ルーティは本格的に孤児院の再建を開始すべく活動を開始し、
スタンは戦い後暫くリーネで暮らしていたものの、ルーティの支えになる為にリーネに別れを告げた。
問題は多々あるが、クレスタにて形だけの『デュナミス孤児院』を再建後、とある教会で盛大に行われた結婚式。
今回のお話はそんな新婚さんのお話……。



* * * * * * * *


「お祝い沢山貰えたわね〜」

 デュナミス孤児院、リビングにて。
 ひいふうみい……とニマニマしながらガルド(結婚祝い)を数える色んな意味で幸せ一杯なルーティ・カトレット。

「ルーティ、がめついからもう少し控えめに数えろよ。ってか数えすぎだと思う」

 そんなお嫁さんの姿を見て苦笑いのスタン・エルロン。
 結婚式が盛大に行われて、早1ヶ月が過ぎようとしていた。
「うっさいわね、こんな大金見るの久しぶりなんだから見れる時に見て、
 和める時に和んで、触れ合える時に触れ合っとかないと次いつ拝めるかわからないのよ?
 本当は使いたくないけど仕方が無いの、だって我が家にはまだ収入がないんだもの」

 はぁ……と大袈裟に溜息をしながらガルドに擦り寄るルーティ。
 結婚して早1ヶ月だが、スタンはまだ定職についていなかった(爆)。

「うっ…しょ、しょうがないだろ、受けても受けても落とされるんだ」

 痛いところを付かれたスタンは一瞬たじろぐがすぐさま反撃に出る。

「しっくりと言うか、あんたの場合原因は低血圧! 朝起きても面接でボーッとしてるから落とされんのよ」

 ルーティの厳しい言葉の猛攻に反撃するもあっさり返り討ちにあう始末。早速尻にしかれている……。

「あぁ……、羊追いなら任せろなんだけどな」

 スタンはリーネ村では1番の羊追いだったのを思い出しながら愚痴をこぼし始める。

「羊飼ってる田舎みたいな家はクレスタにあるわけないでしょ」

「田舎は余計だろ」

 田舎もん=スタンという方式が成り立っている今でもスタンは田舎という言葉に敏感だった。

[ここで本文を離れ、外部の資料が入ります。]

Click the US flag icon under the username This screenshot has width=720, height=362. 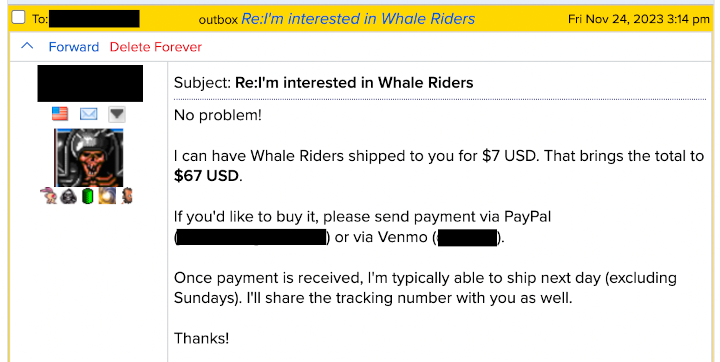60,113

「リーネみたいな田舎を田舎といわずになんて言うのよ!」

「田舎田舎言われるとさ、こう……」

 長い旅を経てスタンはリーネ村を田舎と認めざるおえなかった。
 が、流石に連呼されると何だか田舎と分かってるんだけど馬鹿にされてるような複雑な気持ちになるのだ。

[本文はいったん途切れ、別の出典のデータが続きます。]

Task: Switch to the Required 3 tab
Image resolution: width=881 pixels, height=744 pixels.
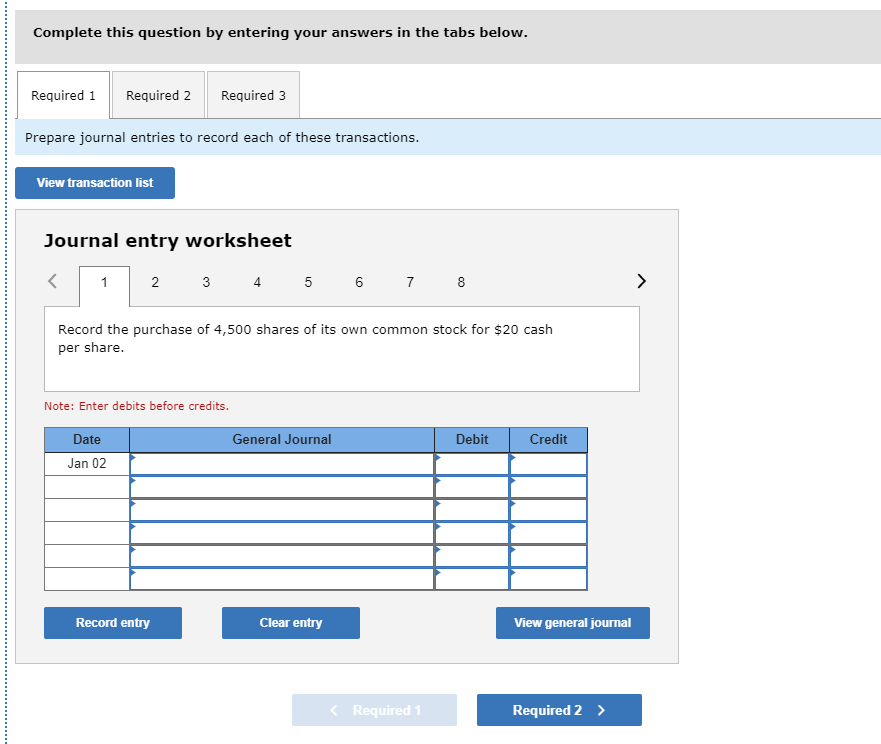Action: tap(252, 95)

「でもな、俺はリーネに生まれたことを誇りに思っている」

 グッと拳を握り締め、キラキラと輝く眼を眼の前にある窓に向け、青空に語りかけるスタン。

「あー、はいは……」

 一生やってろ、と言わんばかりり再びガルドに擦り寄るルーティさん。
 そんなルーティがガルドに擦り寄っていた顔を急に上げ、しきりに周囲を気にしだし始めた。
 ただ事ではない様子にスタンが無意識に声を小さくして緊張した面持ちで尋ねる。

「……ど、どうしたんだ? 奇襲か?」

 奇襲、スタン夫婦は最近街に出ても家に居ても視線を感じる日が続いていた。
 スタンがそっと剣に手をかける。
 先の戦いで相棒のディムロスは居なくなってしまったものの、スタンの腕はまだ衰えを知らない。
 ルーティも相変わらずキョロキョロと回りを気にしている。


   緊迫した空気。


 暫くキョロキョロと気にしていたルーティが、どうやらタンスに目をつけるとスタスタと近づいていく。
 タンスに近づくルーティを見たスタンは眼が飛び出るほど驚き、思わず叫んだ。

「狽ー、待て待て待て!! ルーティそこはたんま!!」

「みーつけた!!」

 ガッとタンスの上から3番目の引き出しを勢いよく引き出し、引き出しの底にある封筒を鷲掴んだ。
 ルーティが鷲掴んでいる物はスタンのヘソクリだった。

「あー、それだけは駄目だ、リリスが俺の為になけなしの小遣いを……!!」

「そんな下手な手には乗らないわよ、ちまちまちまちま一体何してんのかと思ってたら、
 こんな所にヘソクリを隠し持ってるなんて! ルーティ様を甘く見るんじゃないわよっ!!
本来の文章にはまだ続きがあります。